Report highlights how tech sector can be helped to raise its game
THE TECHNOLOGY sector in the north should be helped to raise its game by better transport infrastructure and the introduction of more city mayors, according to a new report.
The independent think tank Policy Exchange says cities like Liverpool, Manchester, Leeds and Sheffield are not seeing as much benefit from technology as London and the South East and calls for the government to put “rocket boosters” under the idea of directly elected mayors.
It says directly elected mayors with “appropriately devolved powers” could lead economic growth, including the development of tech clusters in their areas.
Policy Exchange says the northern cities have the potential to be leading European tech centres, but won’t fulfil this aspiration until road and rail links between them are improved.
Action too is needed to arrest the brain drain from universities in the north with too many graduates leaving, the report says.

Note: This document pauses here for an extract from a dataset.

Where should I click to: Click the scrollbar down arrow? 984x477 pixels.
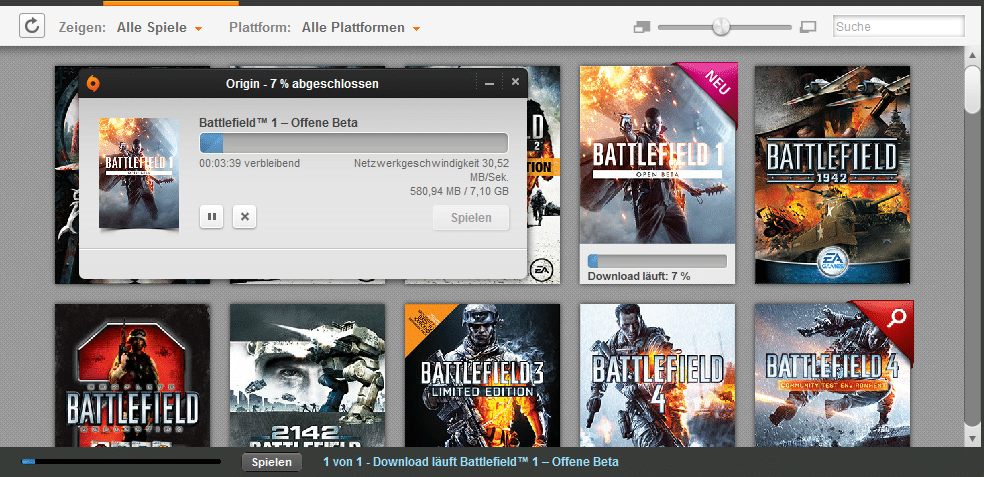pyautogui.click(x=973, y=438)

The government should promote the strengths of the northern region as “a cluster of clusters”, the report recommends. “To an international audience, a ‘northern powerhouse’ offering different specialisms but collaboration where required could be very attractive.”

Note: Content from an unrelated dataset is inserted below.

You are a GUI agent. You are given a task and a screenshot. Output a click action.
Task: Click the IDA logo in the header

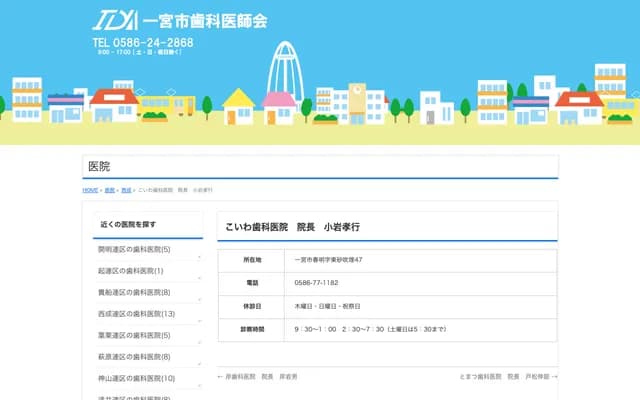pyautogui.click(x=115, y=19)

It concedes that northern cities may struggle in the short term to compete with leading technology clusters around the world, but, collectively, “they have the right resources in abundance”, the report says.
“Holding them back from realising those combined strengths are the poor road and rail connections that link them. Government should focus on improving transport infrastructure across the whole region to unleash its economic potential.”
The report says that Britain is already benefitting from the growth of technology firms with 1.2million people employed in the sector. The technology sector also received more equity investment than any other sector over the past three years. However, the fruits of this success are predominantly being felt in and around London and the South East.
Regarding the brain drain, it says Over a third of graduates from major universities leave the North East (37%) and North West (36%) while as many as 55% leave Yorkshire and the Humber.
For STEM subjects, the figures are 35%,34% and 52% respectively. Those from the top ranked universities leave in higher numbers.
Other concerns include:
::A lack of local leadership. As many as 37 local authorities are covered by more than one Local Enterprise Partnerships (LEPs), creating a mismatch between the geography over which LEPs have responsibility and the business communities on the ground.
::Access to finance. A study by the UK Business Angel Association found that businesses in London and the South East attracted 54% of angel funding in 2012/13. At a venture capital level, the two regions also dominated, receiving 58% of total UK investment.
::Transport links. The average speed of journeys from Manchester, Newcastle, Liverpool, Leeds and Sheffield to London is 77.6mph, compared with an average speed between those northern cities of just 46mph. Slow journeys make it harder for people to move between clusters to access and share work, ideas and opportunities and is a major barrier for foreign and London based investors.